A journey through history

Rehearsal in progress  

A GORED, speared horse. A woman shrieking in agony. Haunting images of children, people in despair, broken swords, a dove and one last surviving flower.

The spotlight moves from this painting `Guernica' by Pablo Picasso, powerful invective against violence in modern art, to the stage, where its sequel unfolds.

The aftermath of a communal clash, with men and women cowering in terror and orphaned child refugees wandering about aimlessly.
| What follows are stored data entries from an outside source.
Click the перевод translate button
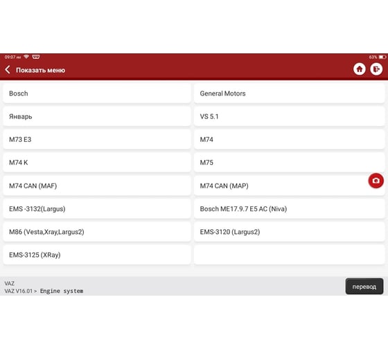The width and height of the screenshot is (388, 349). pos(364,287)

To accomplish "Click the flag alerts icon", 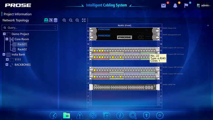I will click(x=186, y=6).
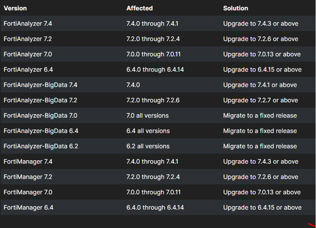316x228 pixels.
Task: Select Upgrade to 6.4.15 or above for FortiAnalyzer 6.4
Action: (x=262, y=70)
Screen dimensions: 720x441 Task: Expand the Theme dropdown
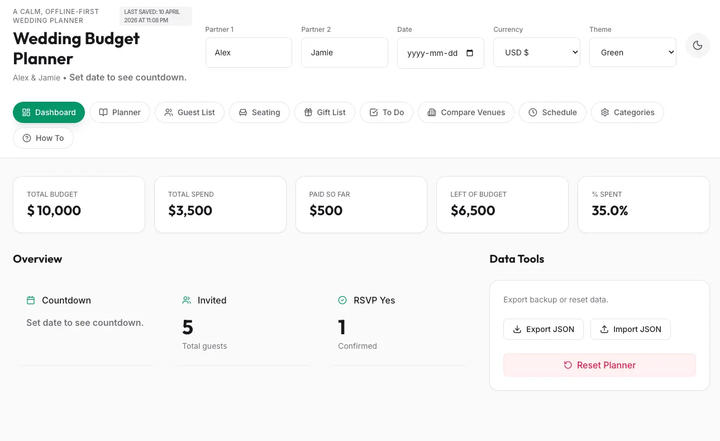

Is this the end of the glorious social and cultural legacy that was handed down to us by the likes of Gandhiji and Vivekananda?

`Bharatheeyam', a cultural show to be staged in Thiruvananthapuram city on August 16, would be a nostalgic journey through the historic events that shaped contemporary society and an attempt to seek answers _ where did we go wrong?

The show, which is being presented as part of the third anniversary celebrations of Kairali TV, fully explores the possibilities of multi-media projection. Thus action happens not just on the stage, but also on the two 16 mm screens flanking the stage. Characters step out of the screen on to the stage and fade away into the screen again.

``Bharatheeyam is a journey back in time, a long and arduous trek through history. It is our voice of protest against the current social and political degeneration and what it has done to the delicate secular structure of society,'' says Murali, cine actor, who has conceived the show along with P. T. Kunjumohammed. ``What is special about this show is that the entire sequence of events unfolds through scenes from our great literary works, each of which represent a milestone in our social history. Characters from those poems, plays and novels come on stage and through them one gets a glimpse into the social and cultural milieu of the time,'' says Murali.

Most of the events in Kerala's political history had been shaped out of great social reformation movements. ``Events such as the Temple Entry Proclamation has deeply influenced political movements of the time. The literary works of the time speak about a secular social atmosphere. But all that has undergone so much changes and we have strayed so far away from our cultural heritage,'' says Babu Bharadwaj, who has done the script for the show along with N. Sasidharan.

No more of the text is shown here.